Sensore di pH e redox

Un sensore di pH, noto anche come sistema “elettrodo di pH”, è composto da due elementi, un elettrodo che assume un potenziale funzione dell’attività degli ioni H+ e un elettrodo di riferimento a potenziale costante.

Questi due elementi sono oggi quasi sempre integrati all’interno di un unico contenitore, a costituire l’elettrodo di pH combinato.

L’elemento sensibile agli ioni H+ è costituito normalmente da un filamento di argento immerso in una soluzione di cloruro di argento, un elettrolita (generalmente cloruro di potassio) e una soluzione tampone, contenuti in un tubo di vetro posizionato nella parte più interna dell’elettrodo combinato. All’estremità del tubo è presente una punta realizzata con una membrana in vetro sottile, internamente in contatto con la soluzione a pH costante ed esternamente con la soluzione da analizzare.

Un secondo tubo di vetro, concentrico ed esterno al primo, contiene l’elettrodo di riferimento ed è in collegamento elettrico con la soluzione da misurare attraverso un diaframma ceramico.

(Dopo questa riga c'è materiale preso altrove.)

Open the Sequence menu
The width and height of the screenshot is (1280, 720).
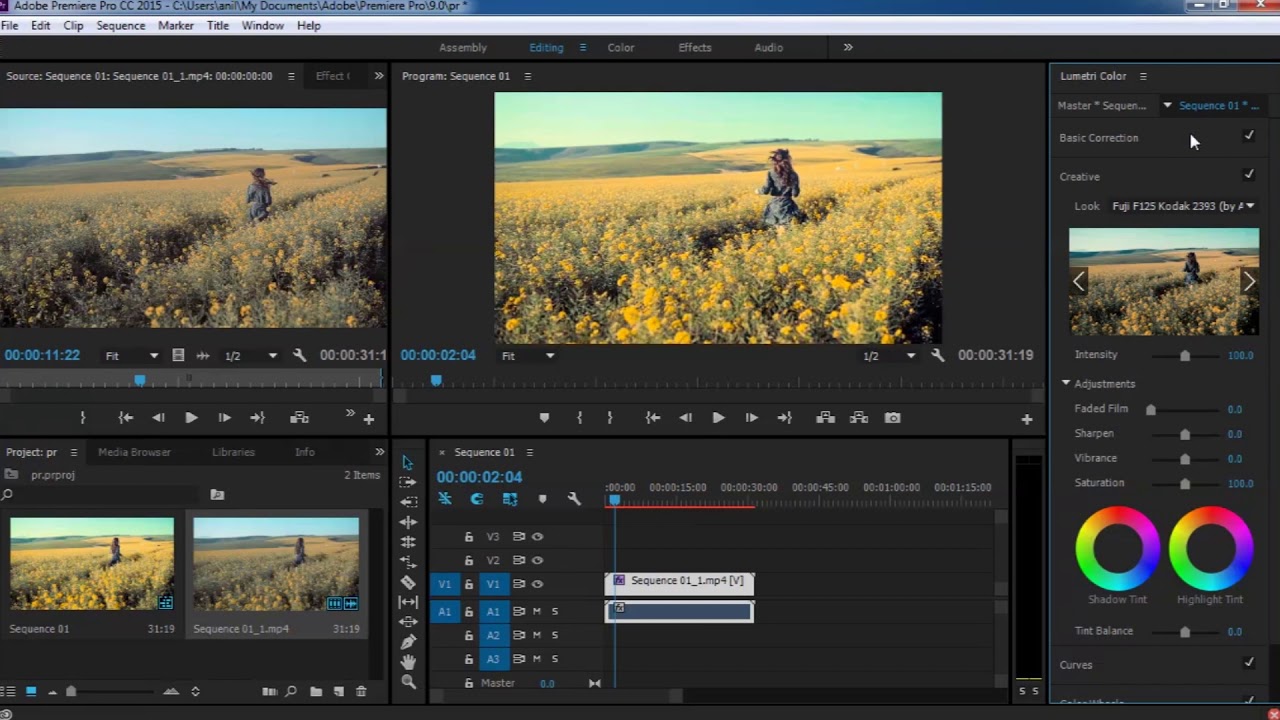click(120, 25)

Se la sostanza è acida, ci sarà un accumulo di ioni H+ sulla parete esterna della punta, se è basica un impoverimento degli stessi ioni. In ogni caso il potenziale generato sul filo d’argento, misurato rispetto al potenziale dell’elettrodo di riferimento, fornisce informazioni sull’attività degli ioni H+ e quindi sul pH della sostanza analizzata.

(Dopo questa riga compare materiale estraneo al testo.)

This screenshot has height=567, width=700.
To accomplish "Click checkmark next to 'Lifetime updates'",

Come è fatto un sensore di pH?

I sensori di pH sono costituiti dai seguenti elementi che ne definiscono le caratteristiche e li rendono maggiormente adatti ad un’applicazione rispetto ad un’altra.

  • Corpo: può essere in vetro o in materiale plastico. Il vetro garantisce facilità di pulizia, resistenza alle alte temperature ed è chimicamente inerte; la plastica è più robusta e quindi preferibile per le misure nel processo.
  • Diaframma: può essere ceramico, per usi generici con le soluzioni acquose, in PTFE o aperto. Ogni tipo di diaframma permette maggiore o minore contatto elettrico con il liquido analizzato. 
  • Punta: la punta cilindrica o sferica garantisce un’ampia superficie di contatto con il liquido, facilitando l’accumulo di cariche e la reattività del sensore di pH. La punta piatta è adatta per un uso superficiale, mentre quella conica penetra nei materiali come gli alimentari.
  • Elettrolita: può essere liquido o gel; nel primo caso di consuma e può essere ripristinato; il gel, più duraturo e senza manutenzione, è indicato per le applicazioni più critiche.
  • Connettore: la maggior parte degli strumenti utilizzano il BNC, connettore che garantisce quindi la maggiore intercambiabilità degli elettrodi.